▶ Atividade A
Reproduza fielmente o trecho do bloco de texto que vai de "- Me encontre" até "não nessa intensidade.", inclusive.
▶ Atividade B
Indique se cada afirmação está de acordo com o bloco de texto, respondendo sim ou não e citando literalmente as palavras que decidem a questão: (i) Quem narra afirma compreender todo mundo. (ii) A pele perfumada se dilui no ar, mas resiste na memória. (iii) Quem narra declara que vai se apagar.
▶ Atividade C
De acordo com o bloco de texto, o que a vida leva quando as pessoas querem atear fogo ao mundo?

▶ Bloco de texto
•••

- Me encontre em Montauk.
Eu diria isso pra você. Assim, despretensioso, almoçando numa tarde quente de domingo ou entre copos de cerveja com os amigos. E um belo sorriso teu me deixaria desnorteado, por saber que você compreendeu. Eu não compreendo todo mundo. Pelo menos, não nessa intensidade.
Eu vi uma vez em algum lugar - cinema, livro ou muro pichado - que às vezes as pessoas querem atear fogo ao mundo, mas a vida leva os fósforos. E isso acontece quando você menos espera. Um belo dia e "puf!" (pra não dizer créu), já era. Seus sonhos, suas ideologias, e você (não você, as pessoas) recebe uma dose cavalar de frustração e suas ambições vão por água abaixo. Mas daí, mesmo sem fósforos, isqueiro ou técnica de escoteiro, aparece alguém que torna tudo mais simples, inflamável com um simples toque. Toque de veludo, com a pele macia. Pele perfumada, que se dilui no ar, mas resiste na memória. Memória(s) essa(s) que eu não quero perder nunca.
E mesmo que sua veia incendiária vá embora junto com outra chama, talvez menos viva que a minha. Mas eu nunca vou me apagar, vou ficar em brasas, procurando um pouco de álcool para me reacender com mais força.
Até que a gente se reencontre, numa festa por aí e você diga, com a cara mais preparada, refletindo a luz estrobóscopica no metal do canto da sua boca:
"Vamos fingir que a gente teve uma despedida, pelo menos."

•••

▶ Dados fornecidos
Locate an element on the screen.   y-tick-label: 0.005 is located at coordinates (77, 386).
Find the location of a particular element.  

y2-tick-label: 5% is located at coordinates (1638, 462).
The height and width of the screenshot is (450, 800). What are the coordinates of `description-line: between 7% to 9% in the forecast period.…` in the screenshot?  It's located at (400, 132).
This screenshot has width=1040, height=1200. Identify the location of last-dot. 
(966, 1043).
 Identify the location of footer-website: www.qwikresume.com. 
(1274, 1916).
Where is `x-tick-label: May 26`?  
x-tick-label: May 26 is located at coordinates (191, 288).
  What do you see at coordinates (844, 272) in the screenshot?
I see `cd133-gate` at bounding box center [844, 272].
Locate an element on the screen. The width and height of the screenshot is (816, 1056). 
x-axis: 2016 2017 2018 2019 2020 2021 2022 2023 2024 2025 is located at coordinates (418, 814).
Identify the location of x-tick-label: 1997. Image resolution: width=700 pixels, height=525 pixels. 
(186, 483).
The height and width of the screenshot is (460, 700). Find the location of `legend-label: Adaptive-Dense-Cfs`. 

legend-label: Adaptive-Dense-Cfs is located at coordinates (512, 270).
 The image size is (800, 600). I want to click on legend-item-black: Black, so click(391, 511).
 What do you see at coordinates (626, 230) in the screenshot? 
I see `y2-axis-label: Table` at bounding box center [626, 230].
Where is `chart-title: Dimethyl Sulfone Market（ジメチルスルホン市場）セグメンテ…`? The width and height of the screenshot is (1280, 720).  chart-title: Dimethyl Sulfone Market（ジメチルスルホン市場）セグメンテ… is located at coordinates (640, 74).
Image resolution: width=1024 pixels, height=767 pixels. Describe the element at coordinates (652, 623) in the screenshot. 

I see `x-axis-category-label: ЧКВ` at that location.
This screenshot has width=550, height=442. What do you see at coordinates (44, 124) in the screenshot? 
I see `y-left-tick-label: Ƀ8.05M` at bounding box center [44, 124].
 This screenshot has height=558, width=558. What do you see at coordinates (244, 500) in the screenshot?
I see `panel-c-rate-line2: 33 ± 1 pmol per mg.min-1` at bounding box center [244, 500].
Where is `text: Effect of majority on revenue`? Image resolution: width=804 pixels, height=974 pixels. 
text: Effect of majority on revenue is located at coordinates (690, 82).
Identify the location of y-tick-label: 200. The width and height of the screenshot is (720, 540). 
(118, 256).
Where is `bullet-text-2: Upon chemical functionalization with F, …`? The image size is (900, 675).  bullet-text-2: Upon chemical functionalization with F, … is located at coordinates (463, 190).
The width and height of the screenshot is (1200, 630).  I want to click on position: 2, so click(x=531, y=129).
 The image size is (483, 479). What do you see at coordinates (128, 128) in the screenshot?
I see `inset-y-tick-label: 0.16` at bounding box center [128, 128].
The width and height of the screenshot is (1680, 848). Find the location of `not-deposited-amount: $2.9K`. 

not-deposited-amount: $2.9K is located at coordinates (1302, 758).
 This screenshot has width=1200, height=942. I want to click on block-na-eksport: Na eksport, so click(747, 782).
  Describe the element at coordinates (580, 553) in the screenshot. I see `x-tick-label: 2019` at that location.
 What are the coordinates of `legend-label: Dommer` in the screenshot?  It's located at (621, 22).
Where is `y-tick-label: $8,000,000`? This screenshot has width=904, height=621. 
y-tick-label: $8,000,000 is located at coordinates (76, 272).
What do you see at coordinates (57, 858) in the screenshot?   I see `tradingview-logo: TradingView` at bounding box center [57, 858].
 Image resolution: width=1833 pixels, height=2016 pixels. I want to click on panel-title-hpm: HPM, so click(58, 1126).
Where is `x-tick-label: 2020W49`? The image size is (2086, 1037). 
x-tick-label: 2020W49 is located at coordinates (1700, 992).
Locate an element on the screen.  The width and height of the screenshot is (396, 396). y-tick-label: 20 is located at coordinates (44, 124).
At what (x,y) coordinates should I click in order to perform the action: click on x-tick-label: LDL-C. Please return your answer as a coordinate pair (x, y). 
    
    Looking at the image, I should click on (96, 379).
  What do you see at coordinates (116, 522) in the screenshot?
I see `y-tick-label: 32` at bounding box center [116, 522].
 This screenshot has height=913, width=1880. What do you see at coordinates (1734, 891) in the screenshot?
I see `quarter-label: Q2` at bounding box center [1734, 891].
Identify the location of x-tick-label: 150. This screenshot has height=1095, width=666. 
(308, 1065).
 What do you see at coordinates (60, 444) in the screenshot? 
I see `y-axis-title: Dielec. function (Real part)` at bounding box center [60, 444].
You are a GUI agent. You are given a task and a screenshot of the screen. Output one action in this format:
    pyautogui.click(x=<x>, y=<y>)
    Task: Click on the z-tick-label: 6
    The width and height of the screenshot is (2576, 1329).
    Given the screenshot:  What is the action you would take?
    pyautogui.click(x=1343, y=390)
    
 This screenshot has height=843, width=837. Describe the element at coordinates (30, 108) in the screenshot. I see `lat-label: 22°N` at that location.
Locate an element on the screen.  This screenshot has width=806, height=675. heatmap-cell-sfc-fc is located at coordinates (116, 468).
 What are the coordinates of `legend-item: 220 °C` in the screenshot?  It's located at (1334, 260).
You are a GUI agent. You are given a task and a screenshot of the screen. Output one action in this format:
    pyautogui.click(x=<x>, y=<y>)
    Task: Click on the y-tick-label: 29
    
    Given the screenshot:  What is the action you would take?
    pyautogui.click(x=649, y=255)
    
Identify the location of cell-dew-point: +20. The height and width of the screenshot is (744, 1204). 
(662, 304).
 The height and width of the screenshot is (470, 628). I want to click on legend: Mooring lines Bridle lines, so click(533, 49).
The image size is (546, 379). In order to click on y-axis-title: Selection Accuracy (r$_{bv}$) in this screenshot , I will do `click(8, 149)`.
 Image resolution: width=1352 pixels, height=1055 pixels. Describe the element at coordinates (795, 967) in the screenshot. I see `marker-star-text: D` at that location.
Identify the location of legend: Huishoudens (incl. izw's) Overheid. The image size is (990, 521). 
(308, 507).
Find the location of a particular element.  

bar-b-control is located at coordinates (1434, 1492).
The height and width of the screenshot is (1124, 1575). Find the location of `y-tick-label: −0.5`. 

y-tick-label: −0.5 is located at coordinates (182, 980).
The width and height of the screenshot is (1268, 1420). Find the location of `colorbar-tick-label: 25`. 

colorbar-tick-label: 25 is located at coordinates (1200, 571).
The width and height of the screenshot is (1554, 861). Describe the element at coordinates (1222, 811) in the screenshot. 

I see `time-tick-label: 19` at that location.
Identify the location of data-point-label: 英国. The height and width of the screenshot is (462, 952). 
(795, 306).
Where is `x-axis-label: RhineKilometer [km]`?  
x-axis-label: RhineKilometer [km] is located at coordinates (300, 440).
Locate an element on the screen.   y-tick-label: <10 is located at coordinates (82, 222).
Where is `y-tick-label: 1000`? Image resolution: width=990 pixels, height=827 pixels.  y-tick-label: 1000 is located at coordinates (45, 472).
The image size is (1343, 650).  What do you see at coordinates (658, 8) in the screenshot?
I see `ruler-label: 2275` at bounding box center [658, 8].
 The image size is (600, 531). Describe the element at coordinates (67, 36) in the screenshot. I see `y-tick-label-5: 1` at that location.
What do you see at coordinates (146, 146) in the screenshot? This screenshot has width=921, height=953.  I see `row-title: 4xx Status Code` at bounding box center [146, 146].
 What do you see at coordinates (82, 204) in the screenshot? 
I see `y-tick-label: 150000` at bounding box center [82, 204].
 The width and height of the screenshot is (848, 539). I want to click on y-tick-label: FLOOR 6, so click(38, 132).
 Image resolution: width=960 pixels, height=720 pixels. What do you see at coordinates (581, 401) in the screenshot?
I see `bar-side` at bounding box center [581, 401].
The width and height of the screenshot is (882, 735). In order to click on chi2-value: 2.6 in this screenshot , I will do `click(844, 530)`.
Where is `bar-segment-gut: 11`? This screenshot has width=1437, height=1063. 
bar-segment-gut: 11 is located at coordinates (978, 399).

•••

▶ Solução A
- Me encontre em Montauk.
Eu diria isso pra você. Assim, despretensioso, almoçando numa tarde quente de domingo ou entre copos de cerveja com os amigos. E um belo sorriso teu me deixaria desnorteado, por saber que você compreendeu. Eu não compreendo todo mundo. Pelo menos, não nessa intensidade.

▶ Solução B
(i) Não: "Eu não compreendo todo mundo."
(ii) Sim: "Pele perfumada, que se dilui no ar, mas resiste na memória."
(iii) Não: "Mas eu nunca vou me apagar, vou ficar em brasas"

▶ Solução C
Os fósforos.